If you need steady doses of caffeine to keep going, or find it hard to relax, or take a long time to recover from illness, then your adrenals may be exhausted. When stress is chronic, adrenals can’t keep up with the demand.
Supplement with vitamin B5. Taking 10 mg. daily can restock your adrenaline supply to reduce feelings of stress and fatigue in just a week.
Zone out; Take a catnap or do deep-breathing exercises, whatever makes you feel calm. Carve 20 minutes from your day to take a break from the frenzy.
If your periods are heavy and/or close together, or have oily acne-prone skin, then your ovaries may be overactive.
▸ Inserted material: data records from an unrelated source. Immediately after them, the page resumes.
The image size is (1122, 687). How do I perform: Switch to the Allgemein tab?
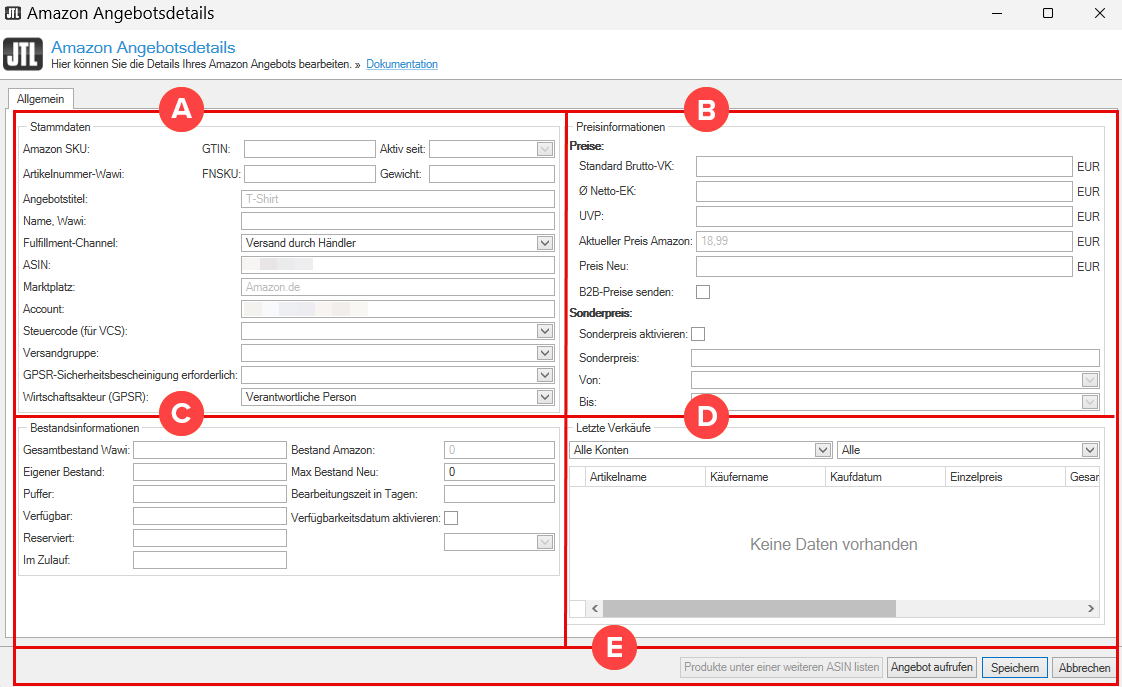(41, 99)
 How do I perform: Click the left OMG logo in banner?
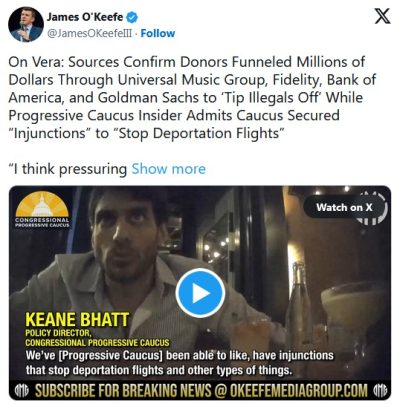(x=22, y=390)
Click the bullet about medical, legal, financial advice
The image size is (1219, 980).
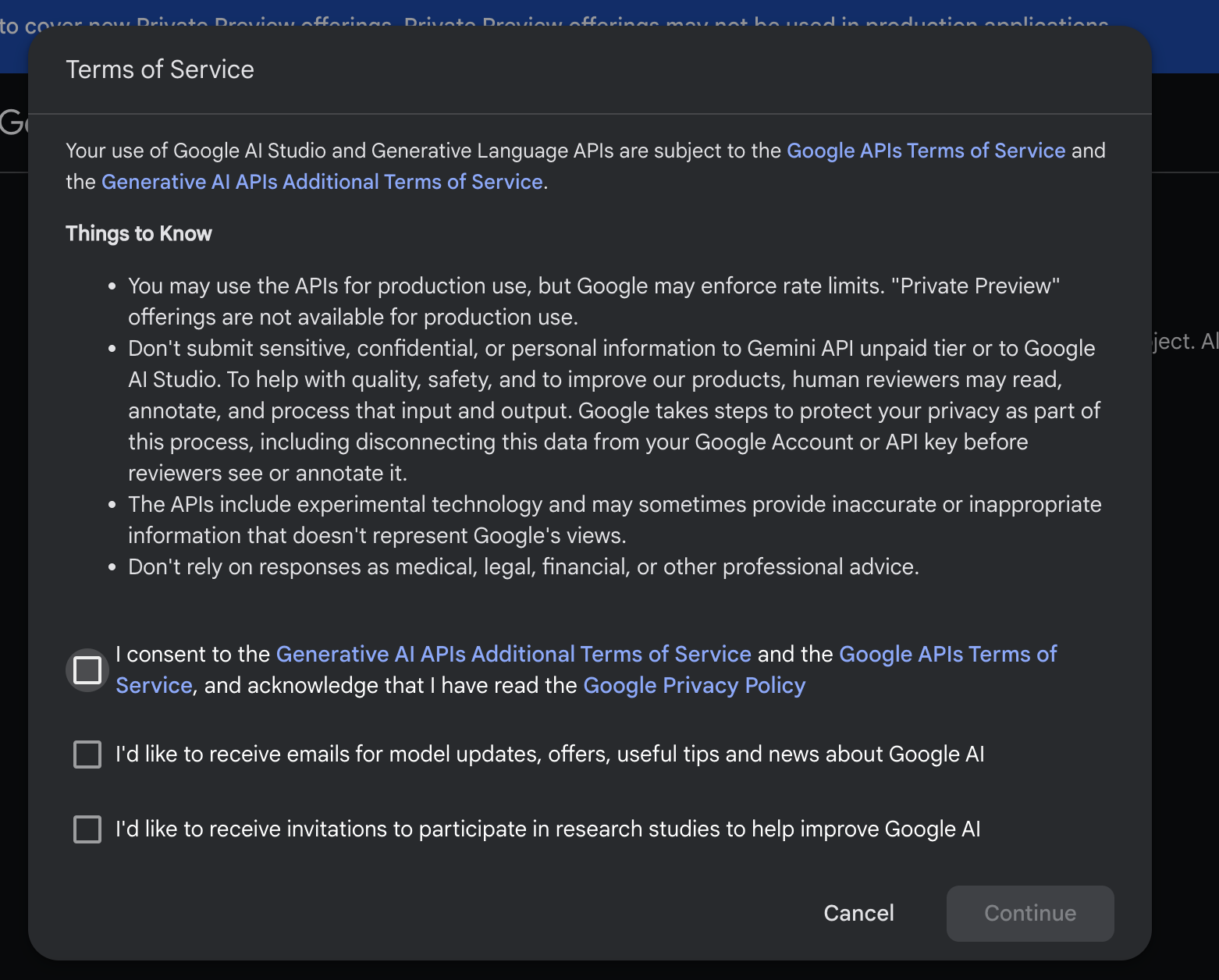tap(523, 567)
As the body ages, these glands’ ability to regulate the levels of estrogen, progesterone and testosterone in your body wanes. This can cause menstrual problems and mood swings.
Add soy to the menu. Soy’s gentle plant estrogen prevents the stronger natural estrogens from triggering symptoms. Enjoy a cup of soy milk or cubed tofu daily to ease PMS in 2 months.
Enjoy sugar-free treats. This helps lower the body’s production of insulin which stimulates the ovaries to overproduce testosterone. Ease your mood swings and other menstrual woes within 3 months.